Polypyrrole/carbon nanotube composites: Molecular modeling and experimental investigation as anti-corrosive coating

Abstract

In this work we present a computational method based on molecular mechanics (MM) and dynamics (MD), to predict mechanical properties of polypyrrole (PPy)/polyaminobenzene sulfonic acid-functionalized single-walled carbon nanotubes (CNT-PABS) and PPy/carboxylic acid-functionalized single-walled carbon nanotubes (CNT-CA) composites. Furthermore, experiments were carried out to assess the anticorrosive features of the PPy film and CNT-PABS and CNT-CA PPy reinforced composite coatings. Computational bulk models of PPy/CNT-PABS and PPy/CNT-CA were implemented at atomistic scale and composite coatings were grown in situ onto carbon steel (OL 48-50) electrodes. PPy, PPy/CNT-PABS and PPy/CNT-CA computational models and films were investigated concerning mechanical properties by using computational tools. The obtained films were assessed experimentally as anticorrosive materials using potentiodynamic measurements, scanning electron microscopy (SEM) and transmission electron microscopy (TEM). The results clearly confirmed that the CNT-PABS and CNT-CA are properly dispersed in the composite coatings and have beneficial effect on mechanical integrity. Moreover, the anticorrosion protecting ability of the composite coatings is significantly higher than the one characteristic to pure PPy.
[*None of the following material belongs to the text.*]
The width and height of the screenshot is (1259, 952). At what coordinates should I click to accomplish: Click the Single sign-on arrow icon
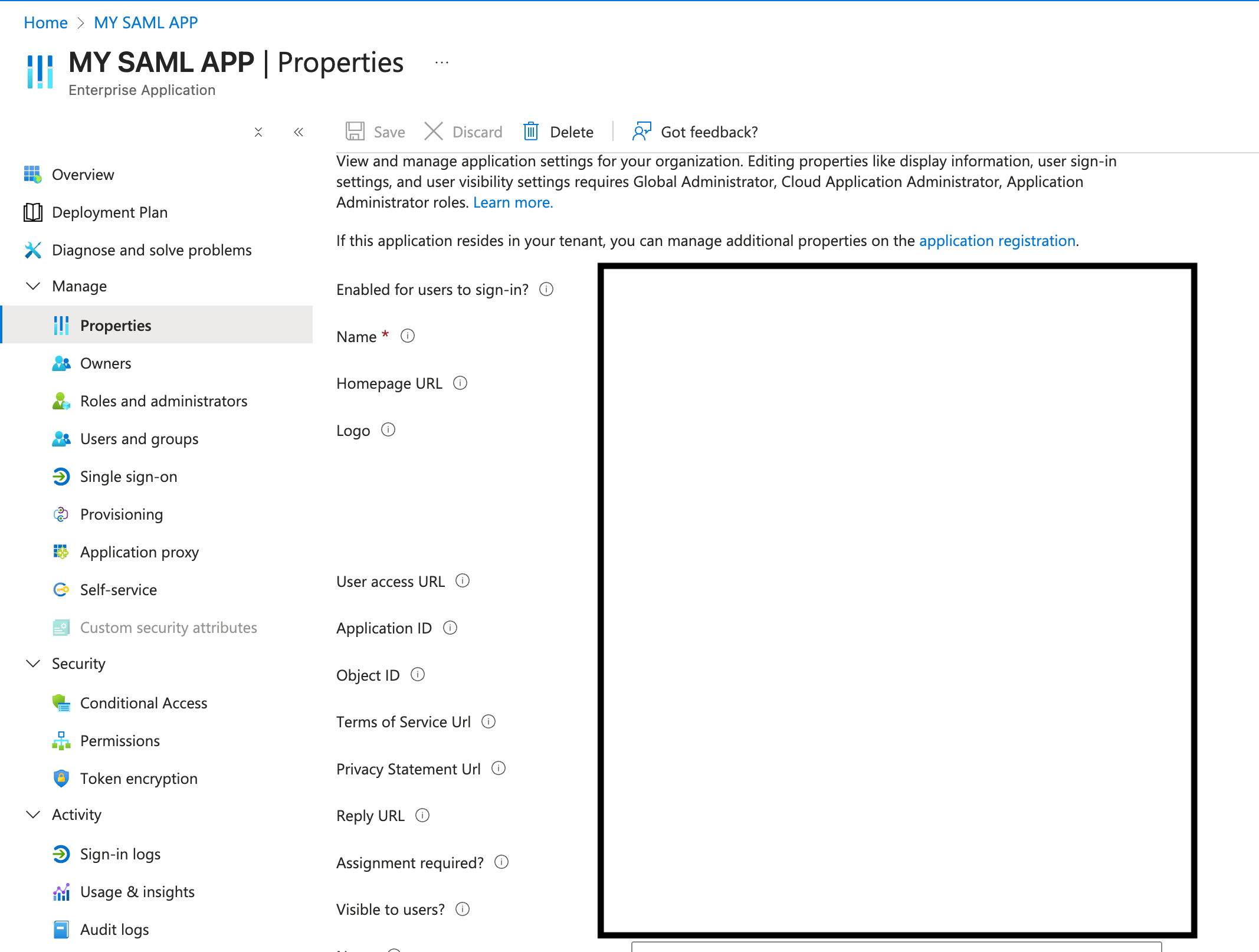[61, 477]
The Young's moduli generally increased with increasing of CNT content and values ranged from 2.67GPa in the case of pure PPy to 4.15–4.61GPa in the case of PPy/CNT-PABS composite system.In agreement with earlier results from the literature for conducting polymer organic coatings, the higher conductivity of material leads to a more efficient anticorrosion protection capability, our results exhibited an enhance of conducting features even for very low mass of CNT-PABS or CNT-CA loaded in composites coatings therefore, an improvement of anticorrosion protecting ability.